Dans un communiqué signé par son président ad intérim, Augustin Kabuya Tshilumba, le parti présidentiel affirme que les allégations relayées par l'ONG sont infondées et reposeraient essentiellement sur les déclarations de l'opposition, sans qu'une version contradictoire ait été recueillie auprès des responsables de l'UDPS.
Selon le document, le parti assure n'avoir jamais mandaté les sept personnes citées dans le rapport de Human Rights Watch pour perturber la manifestation. L'UDPS soutient également que le directeur exécutif de l'organisation n'aurait jamais sollicité une rencontre avec ses dirigeants avant la publication du rapport, estimant que cette démarche révèle des insuffisances dans la collecte des informations.
Le parti indique par ailleurs qu'une plainte a déjà été déposée devant le parquet général près la Cour de cassation. Il demande à Human Rights Watch de transmettre à la justice Congolaise les éléments d'identification ainsi que les coordonnées des personnes mentionnées dans son rapport, afin de faciliter les investigations en cours et d'établir les responsabilités.

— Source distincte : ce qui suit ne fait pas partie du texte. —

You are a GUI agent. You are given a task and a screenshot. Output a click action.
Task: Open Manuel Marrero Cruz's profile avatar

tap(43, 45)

L'UDPS précise que la Force du Progrès est une structure de mobilisation citoyenne rattachée à la Ligue des jeunes du parti et qu'elle a pour mission de sensibiliser les militants au respect des lois, de la République, de l'État de droit et des valeurs démocratiques. Le parti affirme qu'elle ne constitue en aucun cas une organisation de violence ou d'agression.
Tout en réaffirmant son attachement aux droits de l'homme, aux libertés publiques et à l'État de droit, l'UDPS se dit disposée à entretenir un dialogue objectif et contradictoire avec les organisations de défense des droits humains. Elle prévient toutefois qu'elle se réserve le droit d'engager des poursuites judiciaires contre toute publication qu'elle jugerait inexacte, non vérifiée ou diffamatoire.
Ce communiqué intervient quelques jours après la publication du rapport de Human Rights Watch sur les violences du 12 juin, dans un contexte de fortes tensions politiques en République Démocratique du Congo.